Collison is currently not available as a part of the Yahoo player pool, but keep an eye out for when that updates. He’s not worth adding in most daily lineups leagues, where managers need to make frequent use of their bench. However, in weekly lineup leagues, especially those that are head-to-head, I’m willing to stash him.
Danuel House, Houston Rockets (26%)
Next week’s schedule: at Atl, at OKC, Min
You thought I forgot? I’m sticking to my guns on this one. I still think House is a top-100 player in 9-cat, and his overall ranking still reflects that.
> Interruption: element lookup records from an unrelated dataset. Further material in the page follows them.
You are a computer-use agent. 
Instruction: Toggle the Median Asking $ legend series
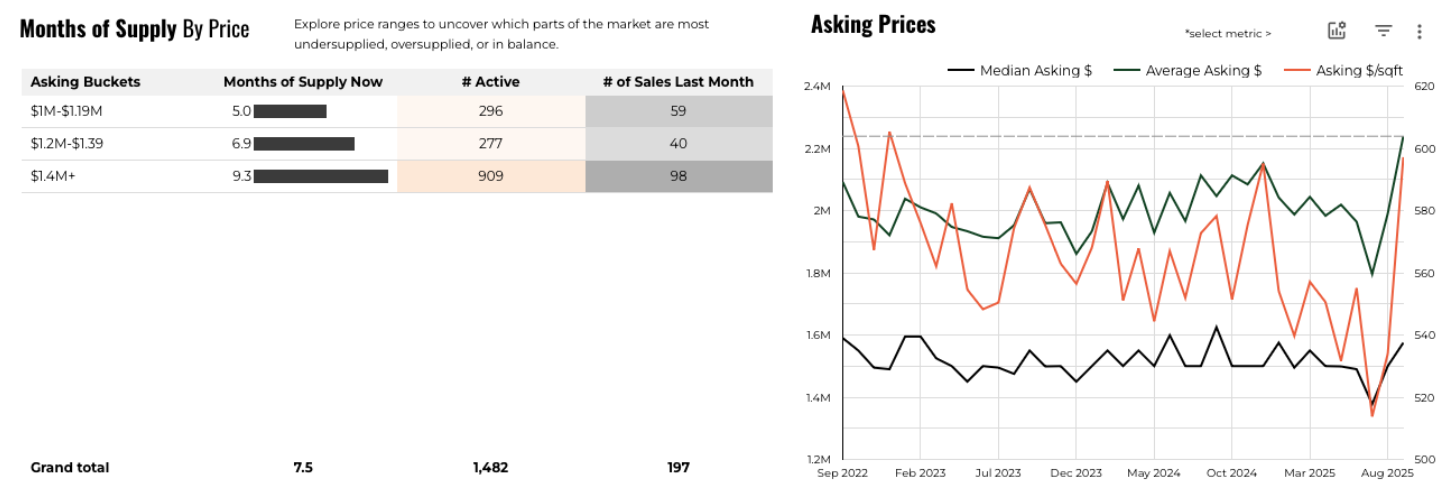point(1020,70)
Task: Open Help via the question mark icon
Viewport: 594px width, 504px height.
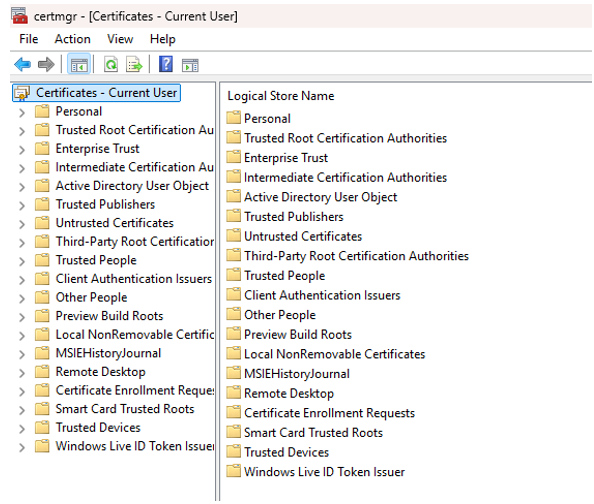Action: coord(166,64)
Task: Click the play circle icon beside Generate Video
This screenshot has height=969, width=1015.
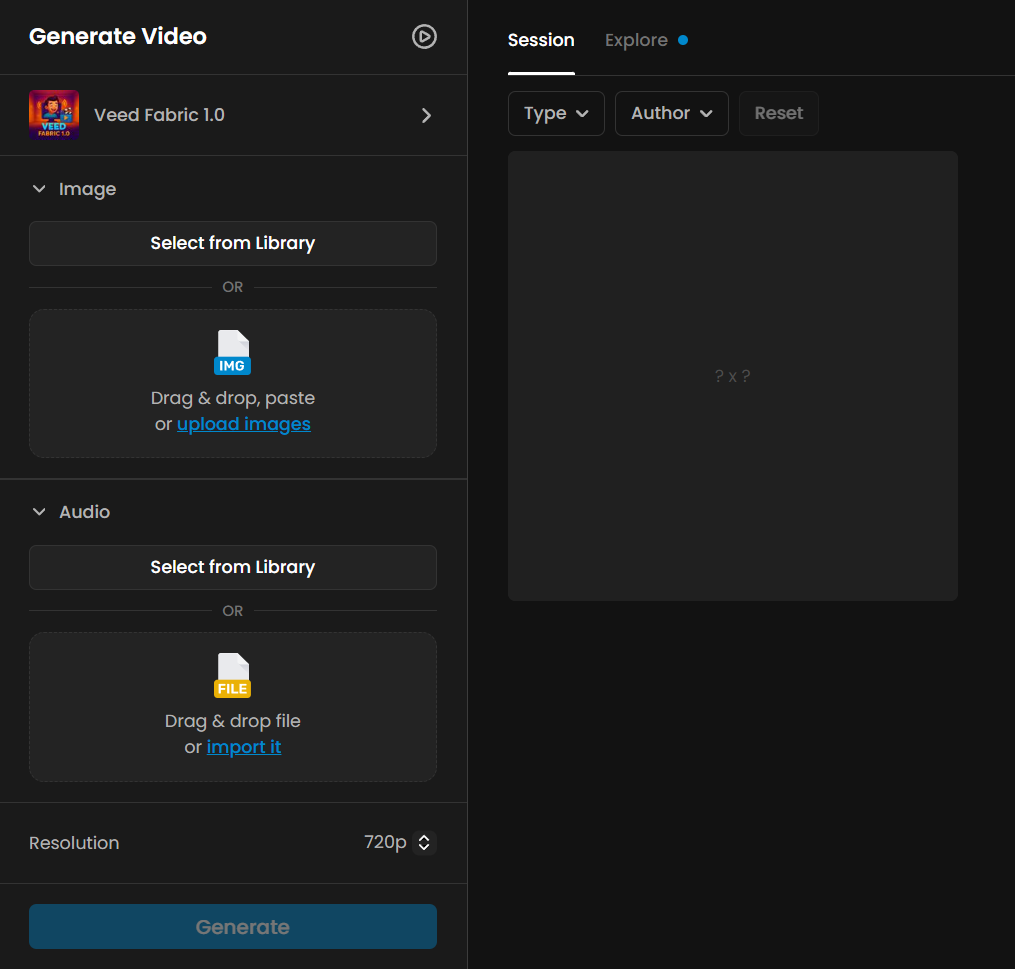Action: pyautogui.click(x=424, y=37)
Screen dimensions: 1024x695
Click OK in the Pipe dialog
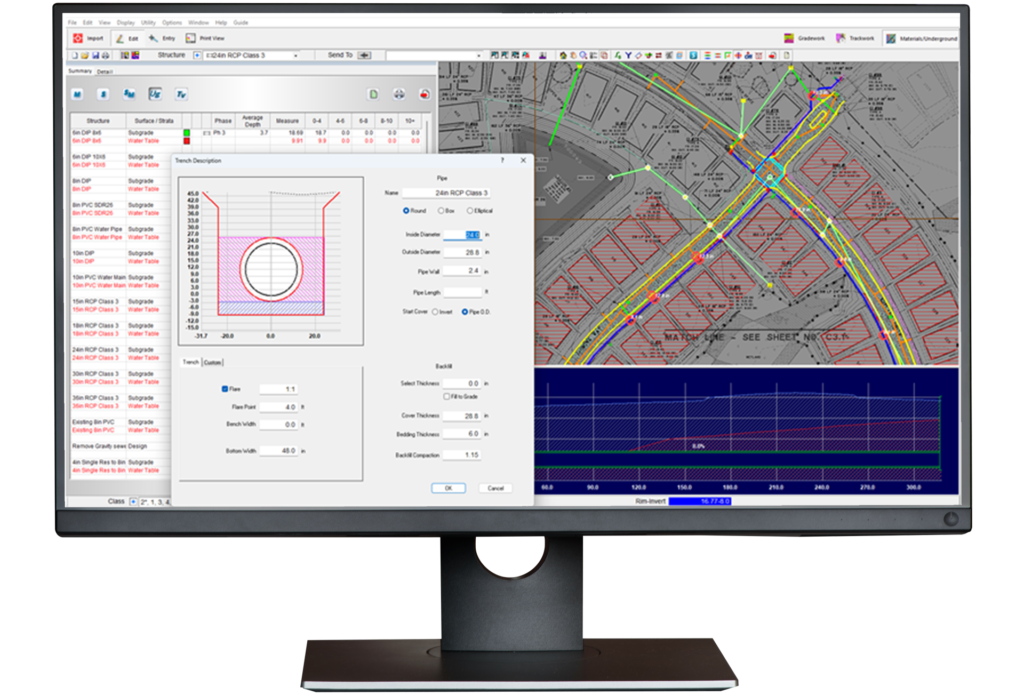click(x=447, y=488)
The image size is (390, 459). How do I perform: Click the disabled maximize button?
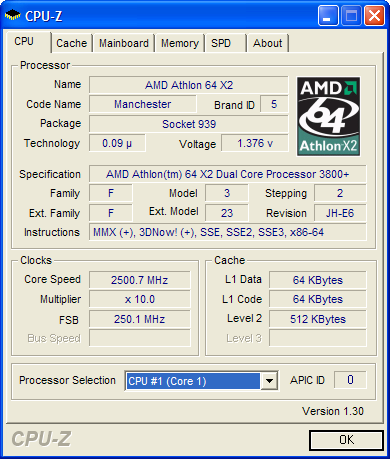coord(351,15)
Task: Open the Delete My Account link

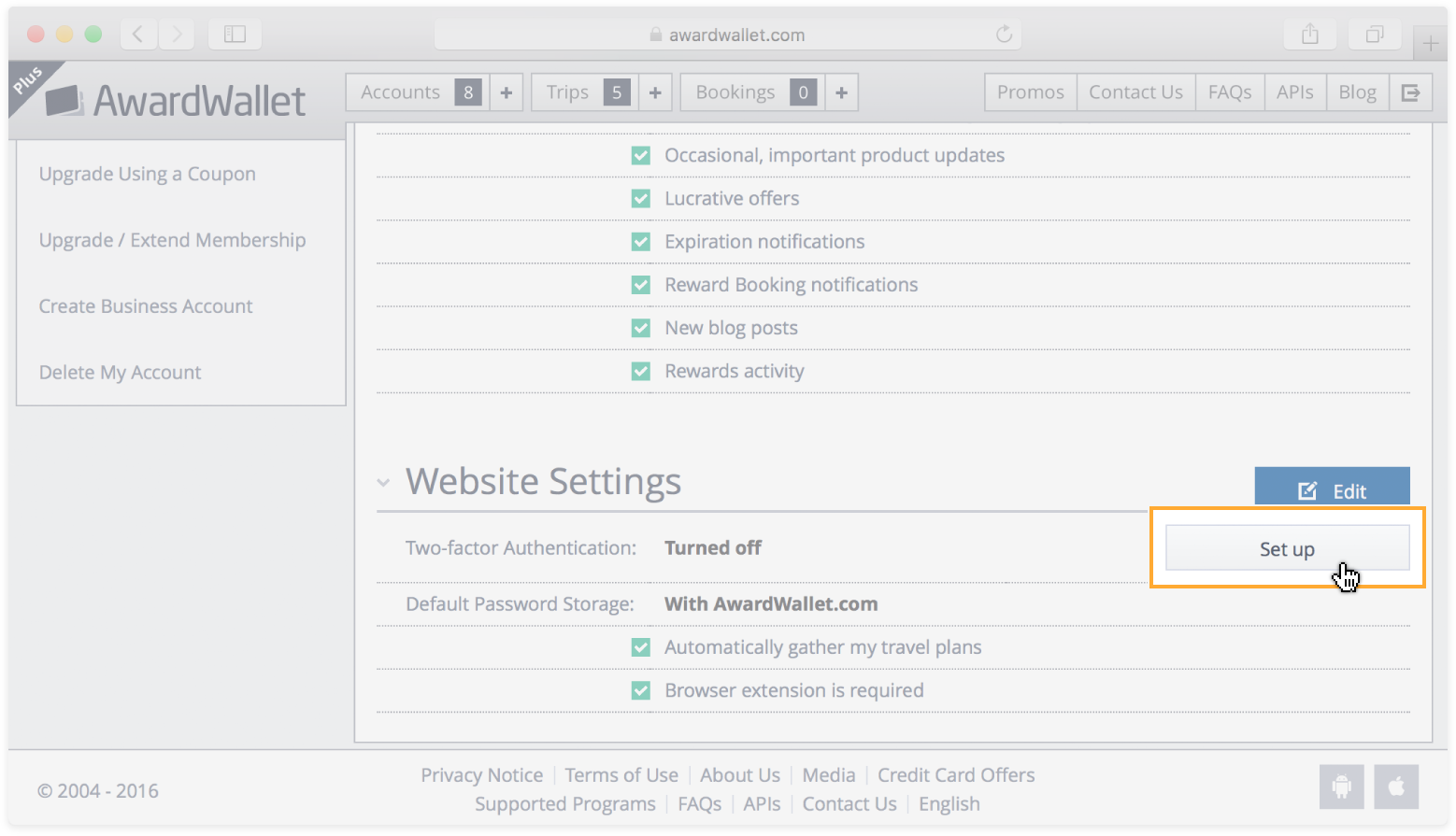Action: click(120, 373)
Other recommendations: Maxi Kleber, Mavericks (30 percent rostered); D.J. Augustin, Magic (37 percent rostered); Jordan McRae, Wizards (35 percent rostered); Sekou Doumbouya, Pistons (1 percent rostered); Christian Wood, Pistons (10 percent rostered); Dwight Powell, Mavericks (49 percent rostered); Glenn Robinson, Warriors (31 percent rostered); Eric Paschall, Warriors (27 percent rostered); Darius Garland, Cavaliers (22 percent rostered); Jordan Clarkson, Jazz (31 percent rostered); Nerlens Noel, Thunder (48 percent rostered); Troy Brown, Wizards (25 percent rostered); Isaiah Hartenstein, Rockets (9 percent rostered).